As a Data Scientist, you'll often find that the data you need is not in a single file. It may be spread across a number of text files, spreadsheets, or databases. You want to be able to import the data of interest as a collection of DataFrames and figure out how to combine them to answer your central questions. This course is all about the act of combining, or merging, DataFrames, an essential part of any working Data Scientist's toolbox. You'll hone your pandas skills by learning how to organize, reshape, and aggregate multiple data sets to answer your specific questions.
Merging Dataframes with pandas features interactive exercises that combine high-quality video, in-browser coding, and gamification for an engaging learning experience that will make you a master at Data Science with Python!
What you'll learn:
In chapter 1, you'll learn about different techniques you can use to import multiple files into DataFrames. Having imported your data into individual DataFrames, you'll then learn how to share information between DataFrames using their Indexes. Understanding how Indexes work is essential information that you'll need for merging DataFrames later in the course. Start first chapter for free!
Having learned how to import multiple DataFrames and share information using Indexes, in chapter 2 you'll learn how to perform database-style operations to combine DataFrames. In particular, you'll learn about appending and concatenating DataFrames while working with a variety of real-world datasets.
Here in chapter 3, you'll learn all about merging pandas DataFrames.
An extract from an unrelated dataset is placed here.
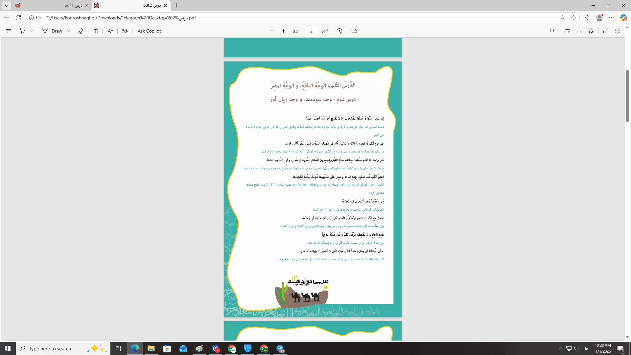Image resolution: width=631 pixels, height=355 pixels.
Task: Enter full screen mode
Action: (x=606, y=31)
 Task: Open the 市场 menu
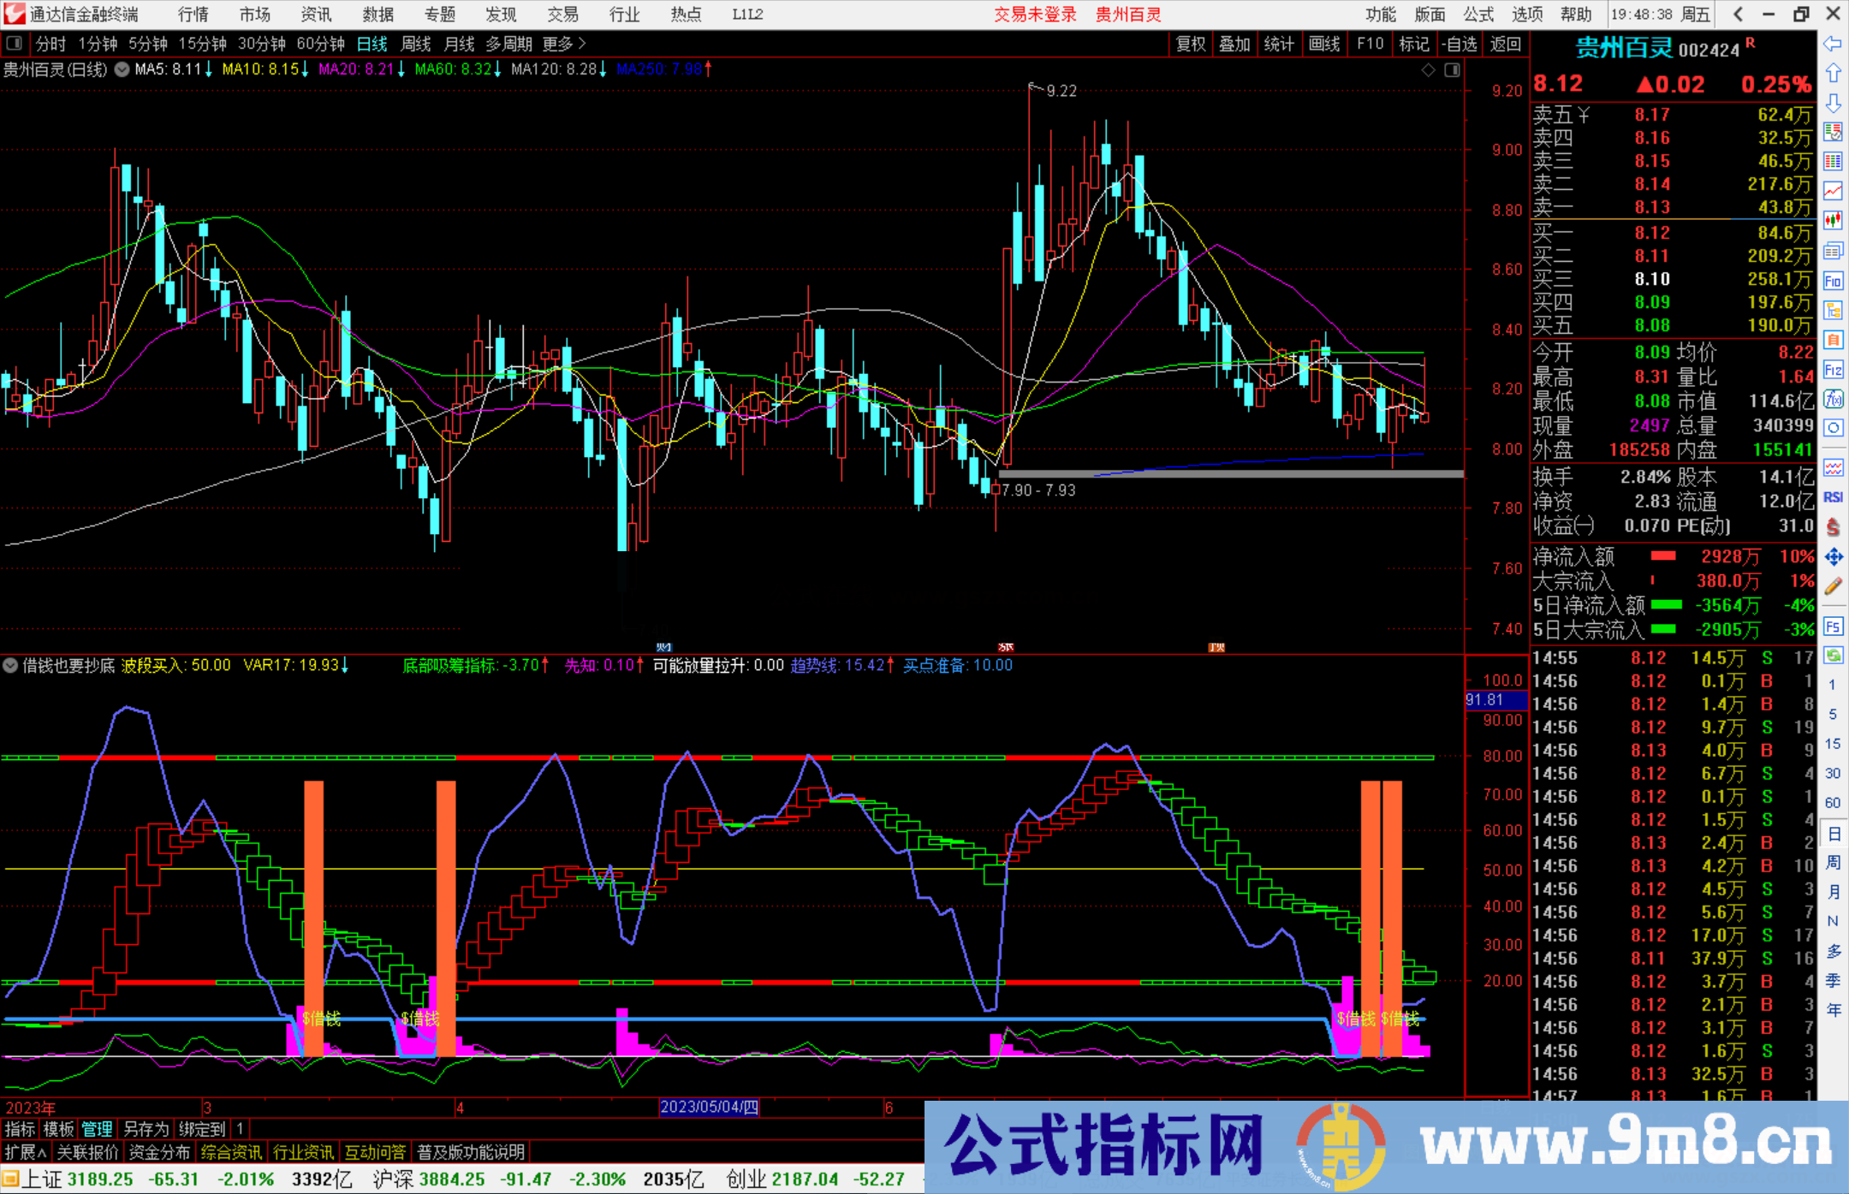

You'll explore different techniques for merging, and learn about left joins, right joins, inner joins, and outer joins, as well as when to use which. You'll also learn about ordered merging, which is useful when you want to merge DataFrames whose columns have natural orderings, like date-time columns.
The last chapter will focus on a applying your skills with a case study on summer Olympics medal data.
About Dhavide: Dhavide is Director of Training at Continuum Analytics, the creator and driving force behind Anaconda—the leading Open Data Science platform powered by Python. Dhavide was previously an Associate Professor at the University of Ontario Institute of Technology (UOIT). He served as Program Director for various undergraduate & postgraduate programs at UOIT. His research interests include computational inverse problems, numerical linear algebra, & high-performance computing. The materials for this course were produced by the Continuum training team.